__Problem details__
All lines with the word "progress" in the material below are required.
··· Extracted entries
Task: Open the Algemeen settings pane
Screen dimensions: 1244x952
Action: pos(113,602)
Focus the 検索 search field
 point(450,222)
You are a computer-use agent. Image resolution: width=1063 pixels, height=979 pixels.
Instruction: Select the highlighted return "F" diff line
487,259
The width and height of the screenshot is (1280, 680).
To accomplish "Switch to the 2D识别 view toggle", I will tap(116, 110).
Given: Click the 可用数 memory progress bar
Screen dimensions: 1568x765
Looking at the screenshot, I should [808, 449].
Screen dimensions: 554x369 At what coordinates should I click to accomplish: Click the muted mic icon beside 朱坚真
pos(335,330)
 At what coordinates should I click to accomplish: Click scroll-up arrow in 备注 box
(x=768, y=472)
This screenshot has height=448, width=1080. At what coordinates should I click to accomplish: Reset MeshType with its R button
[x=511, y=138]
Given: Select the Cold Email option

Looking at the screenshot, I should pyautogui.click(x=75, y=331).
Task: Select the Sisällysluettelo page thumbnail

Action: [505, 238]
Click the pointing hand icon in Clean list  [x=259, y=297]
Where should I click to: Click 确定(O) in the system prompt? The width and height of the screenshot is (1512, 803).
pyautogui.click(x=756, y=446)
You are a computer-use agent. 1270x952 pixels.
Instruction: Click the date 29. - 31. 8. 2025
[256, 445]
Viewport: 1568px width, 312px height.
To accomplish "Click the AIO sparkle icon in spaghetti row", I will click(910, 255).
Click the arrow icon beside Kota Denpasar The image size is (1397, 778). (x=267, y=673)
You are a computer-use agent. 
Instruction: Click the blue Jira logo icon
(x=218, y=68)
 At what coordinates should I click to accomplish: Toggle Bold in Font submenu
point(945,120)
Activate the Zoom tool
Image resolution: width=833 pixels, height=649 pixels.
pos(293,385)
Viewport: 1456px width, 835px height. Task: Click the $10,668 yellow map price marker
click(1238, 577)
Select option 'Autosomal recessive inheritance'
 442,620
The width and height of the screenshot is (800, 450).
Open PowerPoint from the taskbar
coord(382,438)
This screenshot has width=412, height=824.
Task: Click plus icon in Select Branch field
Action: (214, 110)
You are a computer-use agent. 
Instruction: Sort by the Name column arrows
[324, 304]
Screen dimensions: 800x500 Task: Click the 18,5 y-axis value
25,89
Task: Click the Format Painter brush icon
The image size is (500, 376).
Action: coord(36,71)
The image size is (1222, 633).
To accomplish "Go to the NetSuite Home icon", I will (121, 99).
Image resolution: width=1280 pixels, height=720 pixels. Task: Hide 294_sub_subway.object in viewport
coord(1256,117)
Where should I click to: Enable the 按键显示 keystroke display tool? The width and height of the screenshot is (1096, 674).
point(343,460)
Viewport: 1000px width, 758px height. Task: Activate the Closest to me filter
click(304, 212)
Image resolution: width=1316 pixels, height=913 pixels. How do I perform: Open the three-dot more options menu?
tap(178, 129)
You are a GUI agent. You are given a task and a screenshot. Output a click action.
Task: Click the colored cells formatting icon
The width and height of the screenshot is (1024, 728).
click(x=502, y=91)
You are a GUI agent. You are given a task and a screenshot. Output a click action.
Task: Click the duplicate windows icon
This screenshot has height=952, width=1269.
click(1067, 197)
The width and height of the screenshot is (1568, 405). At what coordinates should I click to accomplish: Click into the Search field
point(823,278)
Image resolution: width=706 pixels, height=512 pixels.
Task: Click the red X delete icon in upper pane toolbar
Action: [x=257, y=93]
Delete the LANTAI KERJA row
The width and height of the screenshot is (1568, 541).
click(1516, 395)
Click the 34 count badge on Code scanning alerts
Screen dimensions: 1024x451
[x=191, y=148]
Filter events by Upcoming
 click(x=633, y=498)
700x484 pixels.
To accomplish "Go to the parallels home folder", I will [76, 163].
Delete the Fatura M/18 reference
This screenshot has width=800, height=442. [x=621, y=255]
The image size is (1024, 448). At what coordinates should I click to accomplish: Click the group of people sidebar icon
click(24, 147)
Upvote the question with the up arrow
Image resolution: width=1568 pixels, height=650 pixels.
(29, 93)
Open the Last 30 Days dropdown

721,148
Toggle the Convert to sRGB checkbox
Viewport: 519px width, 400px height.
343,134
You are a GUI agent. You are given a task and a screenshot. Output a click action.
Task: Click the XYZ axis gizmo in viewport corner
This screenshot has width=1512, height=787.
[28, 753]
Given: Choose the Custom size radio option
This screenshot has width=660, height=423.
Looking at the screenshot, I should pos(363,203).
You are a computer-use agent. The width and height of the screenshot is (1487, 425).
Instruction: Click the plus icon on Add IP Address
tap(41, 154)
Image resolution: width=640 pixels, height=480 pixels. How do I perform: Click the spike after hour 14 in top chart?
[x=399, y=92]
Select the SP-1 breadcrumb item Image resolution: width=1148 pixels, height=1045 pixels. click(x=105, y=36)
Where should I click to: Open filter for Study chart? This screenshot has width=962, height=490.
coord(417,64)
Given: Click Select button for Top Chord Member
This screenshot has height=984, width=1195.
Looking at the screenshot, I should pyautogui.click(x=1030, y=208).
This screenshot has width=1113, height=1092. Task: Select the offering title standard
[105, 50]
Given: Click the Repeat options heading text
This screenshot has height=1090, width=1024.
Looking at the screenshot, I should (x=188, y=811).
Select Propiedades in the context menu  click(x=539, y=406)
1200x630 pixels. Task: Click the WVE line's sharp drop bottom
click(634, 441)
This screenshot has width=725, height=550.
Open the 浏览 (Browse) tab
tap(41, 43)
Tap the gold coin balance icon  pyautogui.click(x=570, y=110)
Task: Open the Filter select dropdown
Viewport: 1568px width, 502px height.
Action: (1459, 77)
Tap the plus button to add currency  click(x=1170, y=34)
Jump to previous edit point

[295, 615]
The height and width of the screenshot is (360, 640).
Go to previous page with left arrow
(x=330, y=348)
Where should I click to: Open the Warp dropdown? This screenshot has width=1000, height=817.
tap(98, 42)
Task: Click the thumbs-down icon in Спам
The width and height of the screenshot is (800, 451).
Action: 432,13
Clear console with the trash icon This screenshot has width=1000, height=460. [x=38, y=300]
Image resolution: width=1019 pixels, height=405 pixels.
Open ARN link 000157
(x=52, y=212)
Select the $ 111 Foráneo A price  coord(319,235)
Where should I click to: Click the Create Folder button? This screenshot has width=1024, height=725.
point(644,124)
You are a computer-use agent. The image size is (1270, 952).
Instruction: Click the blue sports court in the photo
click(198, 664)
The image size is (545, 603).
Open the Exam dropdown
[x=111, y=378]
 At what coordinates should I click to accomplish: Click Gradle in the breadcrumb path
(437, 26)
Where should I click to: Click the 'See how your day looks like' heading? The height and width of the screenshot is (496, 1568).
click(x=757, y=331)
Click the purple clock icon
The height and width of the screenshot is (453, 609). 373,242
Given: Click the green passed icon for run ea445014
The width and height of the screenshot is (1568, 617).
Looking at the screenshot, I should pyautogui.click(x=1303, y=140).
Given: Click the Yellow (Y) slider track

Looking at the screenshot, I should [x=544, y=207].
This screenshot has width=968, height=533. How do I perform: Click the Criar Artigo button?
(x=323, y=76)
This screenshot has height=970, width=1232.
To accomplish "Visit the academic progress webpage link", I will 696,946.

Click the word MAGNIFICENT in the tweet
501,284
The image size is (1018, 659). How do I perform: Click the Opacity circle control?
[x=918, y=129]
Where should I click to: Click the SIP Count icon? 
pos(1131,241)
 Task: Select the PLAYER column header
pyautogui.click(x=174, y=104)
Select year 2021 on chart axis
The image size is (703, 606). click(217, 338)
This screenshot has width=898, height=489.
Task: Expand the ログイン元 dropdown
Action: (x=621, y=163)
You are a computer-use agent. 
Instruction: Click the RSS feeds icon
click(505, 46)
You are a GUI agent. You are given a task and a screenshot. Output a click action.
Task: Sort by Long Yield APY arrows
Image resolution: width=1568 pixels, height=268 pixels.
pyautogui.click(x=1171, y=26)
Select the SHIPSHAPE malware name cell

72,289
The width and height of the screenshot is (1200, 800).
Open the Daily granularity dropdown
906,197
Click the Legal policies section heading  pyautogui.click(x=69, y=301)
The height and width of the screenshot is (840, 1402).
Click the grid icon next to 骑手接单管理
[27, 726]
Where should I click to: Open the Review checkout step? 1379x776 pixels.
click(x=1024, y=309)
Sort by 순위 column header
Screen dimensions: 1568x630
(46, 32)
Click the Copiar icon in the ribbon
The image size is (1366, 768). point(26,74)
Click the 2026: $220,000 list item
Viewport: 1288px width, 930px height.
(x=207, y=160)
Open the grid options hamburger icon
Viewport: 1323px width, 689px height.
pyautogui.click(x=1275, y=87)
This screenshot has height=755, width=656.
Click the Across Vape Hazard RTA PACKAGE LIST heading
······
__Completed exercise__
Given: Click the 可用数 memory progress bar
To accomplish "Visit the academic progress webpage link", I will 696,946.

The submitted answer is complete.